Compute how many lines in the listing below hold the string "mode", then state only the result.

====

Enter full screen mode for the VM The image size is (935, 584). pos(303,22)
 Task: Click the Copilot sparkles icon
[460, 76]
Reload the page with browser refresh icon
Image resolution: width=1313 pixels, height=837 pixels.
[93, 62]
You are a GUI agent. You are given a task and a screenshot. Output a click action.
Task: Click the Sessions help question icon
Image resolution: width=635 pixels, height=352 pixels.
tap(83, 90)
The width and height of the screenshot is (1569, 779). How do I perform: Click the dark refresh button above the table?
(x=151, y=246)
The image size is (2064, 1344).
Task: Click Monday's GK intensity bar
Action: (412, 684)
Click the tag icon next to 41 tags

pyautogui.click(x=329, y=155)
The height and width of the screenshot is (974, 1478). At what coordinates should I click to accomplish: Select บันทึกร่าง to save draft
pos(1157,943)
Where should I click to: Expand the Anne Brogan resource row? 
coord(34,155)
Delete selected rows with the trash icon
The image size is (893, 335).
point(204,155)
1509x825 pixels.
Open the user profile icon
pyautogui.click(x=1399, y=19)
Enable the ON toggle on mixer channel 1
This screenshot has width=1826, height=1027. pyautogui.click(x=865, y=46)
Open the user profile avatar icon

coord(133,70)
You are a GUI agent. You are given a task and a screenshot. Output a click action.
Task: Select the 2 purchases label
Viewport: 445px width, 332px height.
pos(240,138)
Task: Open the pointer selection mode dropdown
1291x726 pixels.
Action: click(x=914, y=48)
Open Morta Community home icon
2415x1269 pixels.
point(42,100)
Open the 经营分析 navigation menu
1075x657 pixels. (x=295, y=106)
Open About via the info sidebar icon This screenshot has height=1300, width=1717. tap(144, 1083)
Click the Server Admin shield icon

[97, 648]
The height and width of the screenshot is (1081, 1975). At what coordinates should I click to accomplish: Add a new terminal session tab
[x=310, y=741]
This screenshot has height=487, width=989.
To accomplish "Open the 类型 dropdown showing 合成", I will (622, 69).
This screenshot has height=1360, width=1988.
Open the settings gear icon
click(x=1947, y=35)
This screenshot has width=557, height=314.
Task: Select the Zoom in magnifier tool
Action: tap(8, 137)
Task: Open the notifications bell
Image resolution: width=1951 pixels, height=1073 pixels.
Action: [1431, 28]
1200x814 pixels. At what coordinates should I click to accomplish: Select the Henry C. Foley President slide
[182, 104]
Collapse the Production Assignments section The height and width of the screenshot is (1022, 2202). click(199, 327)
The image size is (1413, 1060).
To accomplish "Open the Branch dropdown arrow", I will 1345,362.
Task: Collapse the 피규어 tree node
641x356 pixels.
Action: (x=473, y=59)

====

● The answer: 2